Item position entries
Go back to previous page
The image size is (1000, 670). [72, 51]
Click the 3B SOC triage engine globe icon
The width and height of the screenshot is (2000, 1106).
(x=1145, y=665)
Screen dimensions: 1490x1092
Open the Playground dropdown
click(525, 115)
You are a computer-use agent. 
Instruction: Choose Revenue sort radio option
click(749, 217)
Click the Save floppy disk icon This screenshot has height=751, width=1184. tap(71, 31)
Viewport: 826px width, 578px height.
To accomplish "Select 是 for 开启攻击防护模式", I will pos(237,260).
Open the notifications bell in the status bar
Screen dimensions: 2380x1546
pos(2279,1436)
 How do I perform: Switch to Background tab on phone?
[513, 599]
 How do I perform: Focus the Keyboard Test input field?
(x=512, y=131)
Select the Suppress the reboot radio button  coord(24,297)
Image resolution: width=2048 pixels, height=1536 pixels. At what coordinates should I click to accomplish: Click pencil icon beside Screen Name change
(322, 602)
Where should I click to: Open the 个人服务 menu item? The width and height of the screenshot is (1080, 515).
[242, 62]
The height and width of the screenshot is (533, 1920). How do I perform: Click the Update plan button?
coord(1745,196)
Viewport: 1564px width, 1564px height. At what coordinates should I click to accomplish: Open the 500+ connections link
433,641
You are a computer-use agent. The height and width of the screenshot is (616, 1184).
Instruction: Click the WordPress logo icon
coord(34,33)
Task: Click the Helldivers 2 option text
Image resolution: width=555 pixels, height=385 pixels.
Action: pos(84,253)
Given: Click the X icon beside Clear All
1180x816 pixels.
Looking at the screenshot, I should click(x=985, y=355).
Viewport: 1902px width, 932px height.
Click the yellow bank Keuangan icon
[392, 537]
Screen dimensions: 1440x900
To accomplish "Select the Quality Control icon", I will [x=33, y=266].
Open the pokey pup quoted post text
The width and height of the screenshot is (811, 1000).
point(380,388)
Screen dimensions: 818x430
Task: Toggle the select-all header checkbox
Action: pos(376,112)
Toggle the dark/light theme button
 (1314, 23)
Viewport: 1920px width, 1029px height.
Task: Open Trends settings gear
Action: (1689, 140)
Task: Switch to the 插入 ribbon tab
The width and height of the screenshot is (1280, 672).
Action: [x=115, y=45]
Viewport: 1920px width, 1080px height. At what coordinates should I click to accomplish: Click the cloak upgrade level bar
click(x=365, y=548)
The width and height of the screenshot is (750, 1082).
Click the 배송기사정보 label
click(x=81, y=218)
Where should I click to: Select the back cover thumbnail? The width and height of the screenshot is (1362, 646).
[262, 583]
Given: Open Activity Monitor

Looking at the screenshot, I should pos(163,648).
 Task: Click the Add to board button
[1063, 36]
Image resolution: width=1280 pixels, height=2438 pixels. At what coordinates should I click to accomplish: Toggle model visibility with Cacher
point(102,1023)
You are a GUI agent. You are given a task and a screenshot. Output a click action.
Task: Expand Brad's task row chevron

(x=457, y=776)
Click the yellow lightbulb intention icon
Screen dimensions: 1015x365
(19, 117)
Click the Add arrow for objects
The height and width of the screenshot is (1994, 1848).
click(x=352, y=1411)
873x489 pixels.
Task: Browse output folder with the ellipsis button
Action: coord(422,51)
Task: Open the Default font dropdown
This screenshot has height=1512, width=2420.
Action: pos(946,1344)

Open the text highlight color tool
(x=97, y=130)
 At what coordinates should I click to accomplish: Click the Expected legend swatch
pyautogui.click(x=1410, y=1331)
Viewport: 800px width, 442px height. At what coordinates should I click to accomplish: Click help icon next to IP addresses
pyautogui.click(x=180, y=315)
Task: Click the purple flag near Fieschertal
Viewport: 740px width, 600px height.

Requirements -> Repeat every line of the listing above word for word.

Answer for the task ->
Go back to previous page
The image size is (1000, 670). [72, 51]
Click the 3B SOC triage engine globe icon
The width and height of the screenshot is (2000, 1106).
(x=1145, y=665)
Screen dimensions: 1490x1092
Open the Playground dropdown
click(525, 115)
You are a computer-use agent. 
Instruction: Choose Revenue sort radio option
click(749, 217)
Click the Save floppy disk icon This screenshot has height=751, width=1184. tap(71, 31)
Viewport: 826px width, 578px height.
To accomplish "Select 是 for 开启攻击防护模式", I will pos(237,260).
Open the notifications bell in the status bar
Screen dimensions: 2380x1546
pos(2279,1436)
 How do I perform: Switch to Background tab on phone?
[513, 599]
 How do I perform: Focus the Keyboard Test input field?
(x=512, y=131)
Select the Suppress the reboot radio button  coord(24,297)
Image resolution: width=2048 pixels, height=1536 pixels. At what coordinates should I click to accomplish: Click pencil icon beside Screen Name change
(322, 602)
Where should I click to: Open the 个人服务 menu item? The width and height of the screenshot is (1080, 515).
[242, 62]
The height and width of the screenshot is (533, 1920). How do I perform: Click the Update plan button?
coord(1745,196)
Viewport: 1564px width, 1564px height. At what coordinates should I click to accomplish: Open the 500+ connections link
433,641
You are a computer-use agent. The height and width of the screenshot is (616, 1184).
Instruction: Click the WordPress logo icon
coord(34,33)
Task: Click the Helldivers 2 option text
Image resolution: width=555 pixels, height=385 pixels.
Action: pos(84,253)
Given: Click the X icon beside Clear All
1180x816 pixels.
Looking at the screenshot, I should click(x=985, y=355).
Viewport: 1902px width, 932px height.
Click the yellow bank Keuangan icon
[392, 537]
Screen dimensions: 1440x900
To accomplish "Select the Quality Control icon", I will [x=33, y=266].
Open the pokey pup quoted post text
The width and height of the screenshot is (811, 1000).
point(380,388)
Screen dimensions: 818x430
Task: Toggle the select-all header checkbox
Action: pos(376,112)
Toggle the dark/light theme button
 (1314, 23)
Viewport: 1920px width, 1029px height.
Task: Open Trends settings gear
Action: (1689, 140)
Task: Switch to the 插入 ribbon tab
The width and height of the screenshot is (1280, 672).
Action: [x=115, y=45]
Viewport: 1920px width, 1080px height. At what coordinates should I click to accomplish: Click the cloak upgrade level bar
click(x=365, y=548)
The width and height of the screenshot is (750, 1082).
Click the 배송기사정보 label
click(x=81, y=218)
Where should I click to: Select the back cover thumbnail? The width and height of the screenshot is (1362, 646).
[262, 583]
Given: Open Activity Monitor

Looking at the screenshot, I should pos(163,648).
 Task: Click the Add to board button
[1063, 36]
Image resolution: width=1280 pixels, height=2438 pixels. At what coordinates should I click to accomplish: Toggle model visibility with Cacher
point(102,1023)
You are a GUI agent. You are given a task and a screenshot. Output a click action.
Task: Expand Brad's task row chevron

(x=457, y=776)
Click the yellow lightbulb intention icon
Screen dimensions: 1015x365
(19, 117)
Click the Add arrow for objects
The height and width of the screenshot is (1994, 1848).
click(x=352, y=1411)
873x489 pixels.
Task: Browse output folder with the ellipsis button
Action: coord(422,51)
Task: Open the Default font dropdown
This screenshot has height=1512, width=2420.
Action: pos(946,1344)

Open the text highlight color tool
(x=97, y=130)
 At what coordinates should I click to accomplish: Click the Expected legend swatch
pyautogui.click(x=1410, y=1331)
Viewport: 800px width, 442px height. At what coordinates should I click to accomplish: Click help icon next to IP addresses
pyautogui.click(x=180, y=315)
Task: Click the purple flag near Fieschertal
Viewport: 740px width, 600px height.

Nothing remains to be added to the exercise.